Cependant en janvier 2006, un mouvement d’opinion hostile à son encontre s’est fait jour. Des manifestations de grande ampleur ont commencé à se tenir, surtout à Bangkok, demandant sa démission ou sa destitution. Cette campagne visait d’abord à attirer l’attention sur les conditions dans lesquelles 49 % de l’entreprise Shin Corp, détenue par sa famille, avaient été vendus à la holding d’Etat de Singapour, Temasek.

De fait, bénéficiant de certaines dispositions fiscales, cette opération avait échappé à l’impôt sur les plus-values, malgré d’importants profits réalisés par la famille Shinawatra, évalués à pratiquement 1,9 milliard de dollars.

La critique portait aussi sur le soudain changement dans les règles applicables aux investisseurs étrangers en matière de détention d’actifs dans les télécoms et les services publics : quelques mois avant l’opération en effet, en 2005, la limite autorisée pour de telles participations avait été opportunément portée de 25 à 49 %.

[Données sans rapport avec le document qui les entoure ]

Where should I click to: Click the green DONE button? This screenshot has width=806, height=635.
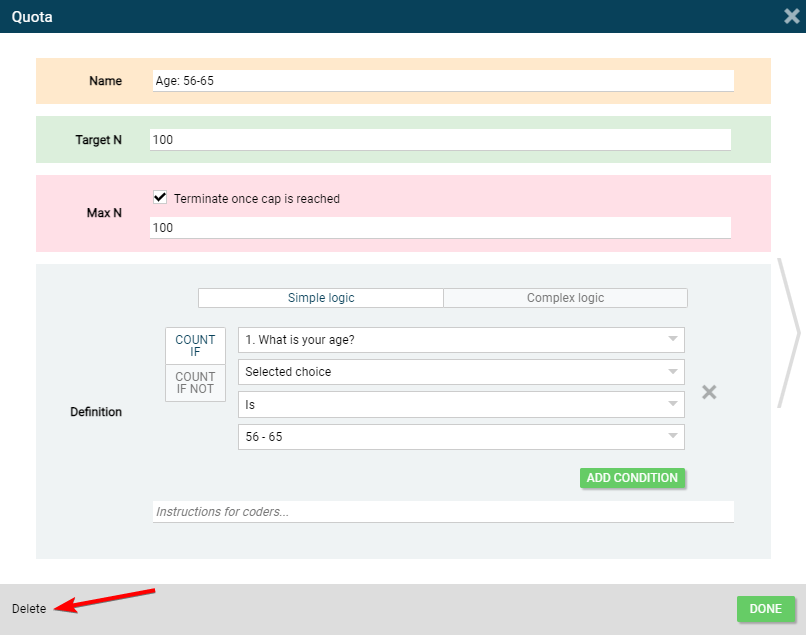click(765, 609)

D’ailleurs, des doutes persistent à ce jour sur la question de savoir si cette réglementation a bien été respectée, car il est possible que Temasek ait réalisé une prise de participation majoritaire dans Shin Corp par le truchement de prête-noms thaïlandais.

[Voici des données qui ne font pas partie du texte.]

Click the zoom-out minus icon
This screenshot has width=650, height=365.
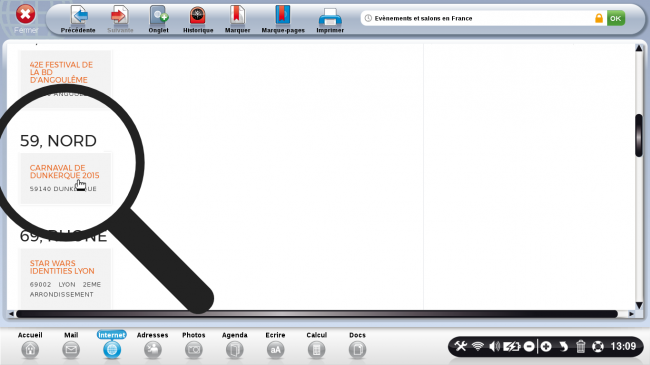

Plus généralement, la crise politique correspondait à une dénonciation par l’opposition, avec le soutien des classes moyennes urbaines et d’une partie de la fonction publique, de la personnalité même de Thaksin et des tendances autoritaires qu’il manifestait de plus en plus dans son mode de gouvernement. Il lui était reproché, en particulier, d’avoir affaibli des institutions normalement indépendantes et garantes du bon fonctionnement de la démocratie en y nommant certains de ses partisans. De même, la liberté de la presse avait été progressivement réduite sous son influence.

Le fait que le général Sonthi (principal artisan du coup contre Thaksin) soit musulman a, en effet, laissé espérer une amélioration de la situation dans le sud. Le gouvernement provisoire a ainsi pris le contrepied de l’approche de fermeté sans concessions mise en œuvre par Thaksin. Dans ce contexte, les attentats de Bangkok le 31 décembre dernier ont fait planer le doute sur la capacité de la junte à apporter la stabilité. L’enquête n’a toujours pas permis d’établir si des partisans de Thaksin y étaient mêlés, comme le sous-entendaient les autorités, ou si ces attentats avaient été perpétrés par un mouvement issu de la guérilla musulmane qui agite le sud du pays, comme le suggérait Thaksin, mettant par là en cause les méthodes du gouvernement intérimaire dans la gestion de ces troubles.

Un climat économique dégradé

Dans ce contexte, la croissance reste modérée, notamment par comparaison avec celle de pays voisins : si elle a atteint 5,0 % en 2006 contre 4,5 % l’année précédente, elle pourrait n’être que de 4 % en 2007, voire 3,8 % selon la banque centrale. Le soutien apporté par les dépenses budgétaires est d’abord resté limité, après l’annulation d’une bonne partie du plan d’investissements publics prévu par le gouvernement Thaksin.

Au vu de l’importance des exportations comme moteur de la croissance, les perspectives dépendent étroitement de l’évolution de la demande extérieure. L’accord de libre-échange signé avec le Japon le 3 avril dernier, qui doit supprimer 90 % des droits de douane entre les deux pays à l’horizon de dix ans, est à cet égard une nouvelle encourageante.

De fait, la Thaïlande a jusqu’ici largement bénéficié d’une demande extérieure importante, émanant en grande partie de la Chine, et se portant en particulier sur les biens intermédiaires et les produits chimiques.

Plus largement, les progrès de l’intégration économique en Asie lui ont été profitables. Mais les structures de production de la Thaïlande et de la Chine tendent à se ressembler de plus en plus, ce qui accroit pour la Thaïlande la concurrence chinoise, tout particulièrement dans le textile.